[Stored items]
──────
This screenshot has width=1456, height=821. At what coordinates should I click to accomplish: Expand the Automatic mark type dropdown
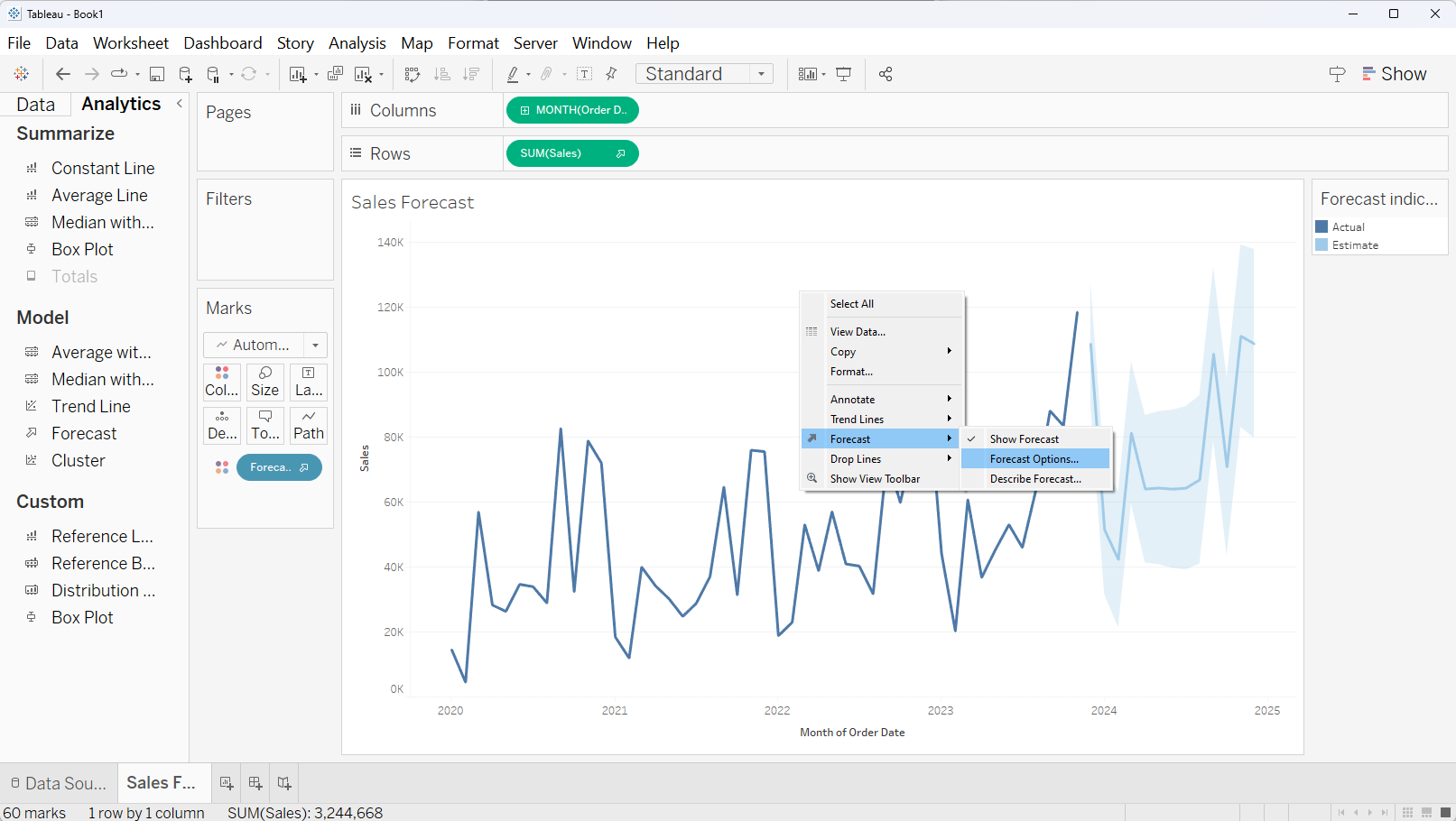click(315, 345)
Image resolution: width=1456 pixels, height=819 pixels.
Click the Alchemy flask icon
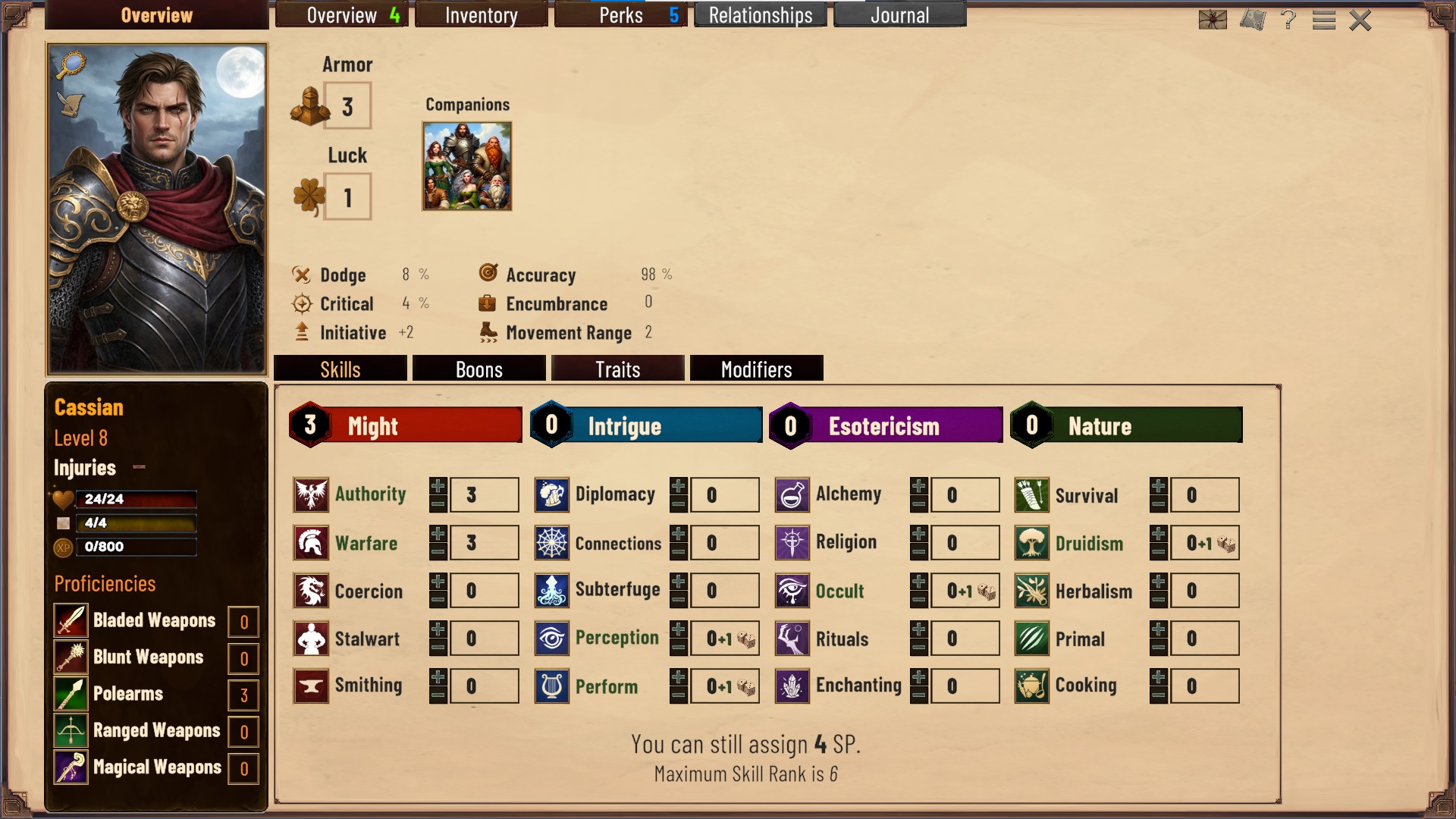pyautogui.click(x=792, y=495)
──────
Work order — Repeat each record as given. No picture belongs in the copy.

Solution —
This screenshot has width=1456, height=821. At what coordinates should I click to accomplish: Expand the Automatic mark type dropdown
click(315, 345)
Image resolution: width=1456 pixels, height=819 pixels.
Click the Alchemy flask icon
pyautogui.click(x=792, y=495)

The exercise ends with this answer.